(Rekordy do odnajdywania wyświetlanych pozycji)
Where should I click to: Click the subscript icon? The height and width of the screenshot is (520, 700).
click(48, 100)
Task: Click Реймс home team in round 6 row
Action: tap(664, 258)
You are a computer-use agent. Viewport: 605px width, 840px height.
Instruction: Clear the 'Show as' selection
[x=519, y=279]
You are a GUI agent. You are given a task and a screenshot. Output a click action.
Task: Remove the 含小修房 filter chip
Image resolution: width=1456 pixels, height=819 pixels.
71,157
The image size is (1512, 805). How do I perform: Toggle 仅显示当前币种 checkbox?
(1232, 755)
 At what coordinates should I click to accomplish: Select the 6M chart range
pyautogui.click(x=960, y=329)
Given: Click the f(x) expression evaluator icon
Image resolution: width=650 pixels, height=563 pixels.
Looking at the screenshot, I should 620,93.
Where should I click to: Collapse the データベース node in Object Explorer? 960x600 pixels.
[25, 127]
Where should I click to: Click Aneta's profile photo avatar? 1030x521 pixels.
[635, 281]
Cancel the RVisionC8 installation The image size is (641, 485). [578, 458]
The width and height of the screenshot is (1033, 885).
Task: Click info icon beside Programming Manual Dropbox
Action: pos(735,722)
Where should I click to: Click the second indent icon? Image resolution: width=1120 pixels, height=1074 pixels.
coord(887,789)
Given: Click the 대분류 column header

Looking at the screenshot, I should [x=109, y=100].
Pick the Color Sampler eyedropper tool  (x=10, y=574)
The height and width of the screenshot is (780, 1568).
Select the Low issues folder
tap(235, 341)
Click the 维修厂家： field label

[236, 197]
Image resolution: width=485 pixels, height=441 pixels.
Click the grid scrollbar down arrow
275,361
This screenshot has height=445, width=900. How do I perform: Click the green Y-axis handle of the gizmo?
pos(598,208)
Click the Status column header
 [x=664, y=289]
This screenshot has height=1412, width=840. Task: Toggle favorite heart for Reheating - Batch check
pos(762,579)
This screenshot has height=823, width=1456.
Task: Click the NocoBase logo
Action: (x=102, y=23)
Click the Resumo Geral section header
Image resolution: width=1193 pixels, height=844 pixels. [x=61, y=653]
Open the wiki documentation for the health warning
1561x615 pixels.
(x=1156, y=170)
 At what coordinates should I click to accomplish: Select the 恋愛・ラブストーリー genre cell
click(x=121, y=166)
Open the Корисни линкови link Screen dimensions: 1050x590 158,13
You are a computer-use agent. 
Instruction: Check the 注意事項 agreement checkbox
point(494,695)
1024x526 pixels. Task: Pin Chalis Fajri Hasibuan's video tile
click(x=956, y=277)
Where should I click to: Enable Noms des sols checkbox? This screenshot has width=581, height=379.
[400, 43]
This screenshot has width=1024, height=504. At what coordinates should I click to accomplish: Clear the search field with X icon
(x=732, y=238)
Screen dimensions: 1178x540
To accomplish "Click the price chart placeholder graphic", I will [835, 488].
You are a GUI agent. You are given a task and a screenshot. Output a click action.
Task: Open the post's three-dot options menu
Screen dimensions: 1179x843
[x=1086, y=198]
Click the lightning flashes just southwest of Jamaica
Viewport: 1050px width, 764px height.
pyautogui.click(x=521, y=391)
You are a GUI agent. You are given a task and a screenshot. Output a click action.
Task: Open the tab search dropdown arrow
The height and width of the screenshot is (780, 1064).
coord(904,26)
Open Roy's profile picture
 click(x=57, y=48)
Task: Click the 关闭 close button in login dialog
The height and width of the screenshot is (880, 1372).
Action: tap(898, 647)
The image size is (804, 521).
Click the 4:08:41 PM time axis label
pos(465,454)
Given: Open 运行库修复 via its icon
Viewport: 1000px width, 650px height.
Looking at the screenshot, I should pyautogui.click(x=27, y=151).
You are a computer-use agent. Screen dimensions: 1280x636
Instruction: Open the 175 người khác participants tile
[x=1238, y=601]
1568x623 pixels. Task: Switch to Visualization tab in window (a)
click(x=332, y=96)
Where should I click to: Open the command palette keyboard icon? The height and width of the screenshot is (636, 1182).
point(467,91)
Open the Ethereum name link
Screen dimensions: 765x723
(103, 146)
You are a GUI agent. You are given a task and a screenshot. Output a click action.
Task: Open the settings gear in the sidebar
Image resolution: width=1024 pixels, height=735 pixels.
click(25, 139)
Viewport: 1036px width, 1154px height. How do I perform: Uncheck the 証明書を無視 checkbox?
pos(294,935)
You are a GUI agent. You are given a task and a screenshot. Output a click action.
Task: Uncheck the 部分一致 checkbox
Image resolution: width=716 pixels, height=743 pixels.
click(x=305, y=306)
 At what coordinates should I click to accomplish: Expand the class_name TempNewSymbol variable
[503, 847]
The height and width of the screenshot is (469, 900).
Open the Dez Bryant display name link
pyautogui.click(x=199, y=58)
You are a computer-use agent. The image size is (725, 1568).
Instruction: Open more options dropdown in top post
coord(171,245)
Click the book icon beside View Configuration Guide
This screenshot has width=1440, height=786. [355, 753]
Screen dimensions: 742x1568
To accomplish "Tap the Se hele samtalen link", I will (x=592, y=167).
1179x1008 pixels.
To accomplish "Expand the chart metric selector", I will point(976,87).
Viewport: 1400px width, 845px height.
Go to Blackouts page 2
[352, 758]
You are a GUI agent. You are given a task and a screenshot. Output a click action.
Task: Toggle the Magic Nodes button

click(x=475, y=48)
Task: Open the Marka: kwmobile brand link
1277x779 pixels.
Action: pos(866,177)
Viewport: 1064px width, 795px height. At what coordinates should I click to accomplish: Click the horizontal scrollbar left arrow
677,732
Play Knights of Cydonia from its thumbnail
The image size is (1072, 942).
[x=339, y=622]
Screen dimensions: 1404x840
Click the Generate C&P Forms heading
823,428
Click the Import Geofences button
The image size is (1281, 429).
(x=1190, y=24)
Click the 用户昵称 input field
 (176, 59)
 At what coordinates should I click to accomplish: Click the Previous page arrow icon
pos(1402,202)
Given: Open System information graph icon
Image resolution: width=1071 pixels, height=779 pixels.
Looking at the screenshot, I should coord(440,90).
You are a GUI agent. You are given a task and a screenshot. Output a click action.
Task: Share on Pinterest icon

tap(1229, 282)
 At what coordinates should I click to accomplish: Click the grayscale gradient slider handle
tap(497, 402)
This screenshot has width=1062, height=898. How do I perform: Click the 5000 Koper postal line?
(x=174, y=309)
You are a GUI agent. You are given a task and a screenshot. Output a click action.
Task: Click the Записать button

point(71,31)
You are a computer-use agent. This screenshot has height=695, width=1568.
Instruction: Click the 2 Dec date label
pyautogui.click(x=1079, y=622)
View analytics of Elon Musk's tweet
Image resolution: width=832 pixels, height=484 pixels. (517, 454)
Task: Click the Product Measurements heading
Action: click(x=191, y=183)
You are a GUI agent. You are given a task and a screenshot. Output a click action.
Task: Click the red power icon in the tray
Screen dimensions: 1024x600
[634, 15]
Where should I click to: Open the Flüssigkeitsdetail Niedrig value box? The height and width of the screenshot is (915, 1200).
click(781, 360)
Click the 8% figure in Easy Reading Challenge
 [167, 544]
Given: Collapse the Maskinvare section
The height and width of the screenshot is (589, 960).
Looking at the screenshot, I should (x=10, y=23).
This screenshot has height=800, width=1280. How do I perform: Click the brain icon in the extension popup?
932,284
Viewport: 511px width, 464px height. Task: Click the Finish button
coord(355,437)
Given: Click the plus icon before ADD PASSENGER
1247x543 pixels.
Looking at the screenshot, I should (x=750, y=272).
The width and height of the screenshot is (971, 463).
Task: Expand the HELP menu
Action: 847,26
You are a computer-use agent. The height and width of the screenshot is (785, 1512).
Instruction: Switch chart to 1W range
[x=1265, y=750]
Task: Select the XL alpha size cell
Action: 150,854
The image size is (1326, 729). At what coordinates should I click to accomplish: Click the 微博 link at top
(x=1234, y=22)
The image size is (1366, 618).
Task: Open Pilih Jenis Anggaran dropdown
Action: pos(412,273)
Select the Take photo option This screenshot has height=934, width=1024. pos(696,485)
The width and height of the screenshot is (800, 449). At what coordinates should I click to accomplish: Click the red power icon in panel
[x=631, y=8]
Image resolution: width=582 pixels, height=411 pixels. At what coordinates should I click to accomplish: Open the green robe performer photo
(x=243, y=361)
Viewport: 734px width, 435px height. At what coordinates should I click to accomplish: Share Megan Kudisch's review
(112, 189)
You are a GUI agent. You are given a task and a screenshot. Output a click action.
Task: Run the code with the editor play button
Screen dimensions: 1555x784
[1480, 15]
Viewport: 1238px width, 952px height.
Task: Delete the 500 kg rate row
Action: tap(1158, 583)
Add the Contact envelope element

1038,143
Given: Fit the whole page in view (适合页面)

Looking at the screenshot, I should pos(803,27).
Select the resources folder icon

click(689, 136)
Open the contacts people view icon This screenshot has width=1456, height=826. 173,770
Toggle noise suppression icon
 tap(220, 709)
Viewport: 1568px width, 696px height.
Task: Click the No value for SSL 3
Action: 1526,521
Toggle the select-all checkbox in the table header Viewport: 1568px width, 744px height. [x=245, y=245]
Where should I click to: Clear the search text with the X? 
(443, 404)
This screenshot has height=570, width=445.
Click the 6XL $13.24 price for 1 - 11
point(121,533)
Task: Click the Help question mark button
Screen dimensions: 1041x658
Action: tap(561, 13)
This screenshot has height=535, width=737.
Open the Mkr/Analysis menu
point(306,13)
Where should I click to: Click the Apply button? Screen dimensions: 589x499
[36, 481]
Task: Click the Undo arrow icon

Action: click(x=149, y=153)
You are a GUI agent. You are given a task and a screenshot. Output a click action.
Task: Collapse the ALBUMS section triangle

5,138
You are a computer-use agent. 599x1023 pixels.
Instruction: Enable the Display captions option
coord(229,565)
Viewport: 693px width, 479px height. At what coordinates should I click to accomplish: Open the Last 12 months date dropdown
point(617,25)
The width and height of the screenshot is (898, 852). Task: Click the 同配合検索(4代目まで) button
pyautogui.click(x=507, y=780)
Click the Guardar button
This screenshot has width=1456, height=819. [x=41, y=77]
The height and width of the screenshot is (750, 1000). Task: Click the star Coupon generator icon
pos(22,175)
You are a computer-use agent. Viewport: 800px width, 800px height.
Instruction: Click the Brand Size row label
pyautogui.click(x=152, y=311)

__TREŚĆ ZADANIA__:
Przepisz wiernie wiersze rekordów od wiersza zawierającego „Click the 维修厂家： field label” aż do wiersza zawierającego „Action: (x=102, y=23)”, włącznie z oboma skrajnymi wierszami.

__WYKONANE ZADANIE__:
Click the 维修厂家： field label

[236, 197]
Image resolution: width=485 pixels, height=441 pixels.
Click the grid scrollbar down arrow
275,361
This screenshot has height=445, width=900. How do I perform: Click the green Y-axis handle of the gizmo?
pos(598,208)
Click the Status column header
 [x=664, y=289]
This screenshot has height=1412, width=840. Task: Toggle favorite heart for Reheating - Batch check
pos(762,579)
This screenshot has height=823, width=1456.
Task: Click the NocoBase logo
Action: (x=102, y=23)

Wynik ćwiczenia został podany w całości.